EXERCISE BRIEF:
Find every row below that contains the word "size", matching case exactly, and copy each of those rows in full.

— start of ITEMS —

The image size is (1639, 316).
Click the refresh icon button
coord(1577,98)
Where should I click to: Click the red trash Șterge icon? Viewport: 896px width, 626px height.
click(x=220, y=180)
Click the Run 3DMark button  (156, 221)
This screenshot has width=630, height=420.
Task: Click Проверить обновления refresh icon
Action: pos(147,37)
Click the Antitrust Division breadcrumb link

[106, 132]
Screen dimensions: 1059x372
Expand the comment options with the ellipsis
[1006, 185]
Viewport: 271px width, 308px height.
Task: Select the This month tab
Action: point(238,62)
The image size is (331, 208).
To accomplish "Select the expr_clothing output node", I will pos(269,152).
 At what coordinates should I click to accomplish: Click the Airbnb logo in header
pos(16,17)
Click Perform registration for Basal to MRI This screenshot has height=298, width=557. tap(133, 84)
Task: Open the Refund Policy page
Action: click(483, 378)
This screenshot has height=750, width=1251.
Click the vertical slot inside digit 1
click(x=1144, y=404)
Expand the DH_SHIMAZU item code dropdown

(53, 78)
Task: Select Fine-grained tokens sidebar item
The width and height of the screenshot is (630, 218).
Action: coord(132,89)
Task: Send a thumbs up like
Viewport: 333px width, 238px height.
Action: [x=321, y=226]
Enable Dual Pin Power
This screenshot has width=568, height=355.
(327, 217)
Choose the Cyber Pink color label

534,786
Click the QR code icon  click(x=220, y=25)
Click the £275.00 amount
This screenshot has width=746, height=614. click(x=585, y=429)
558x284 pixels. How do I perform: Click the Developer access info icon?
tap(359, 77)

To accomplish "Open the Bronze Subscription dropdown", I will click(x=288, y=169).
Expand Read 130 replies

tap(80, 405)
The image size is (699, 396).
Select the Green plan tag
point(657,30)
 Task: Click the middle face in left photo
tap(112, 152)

— end of ITEMS —

TASK OUTPUT:
The image size is (1639, 316).
The image size is (331, 208).
The image size is (699, 396).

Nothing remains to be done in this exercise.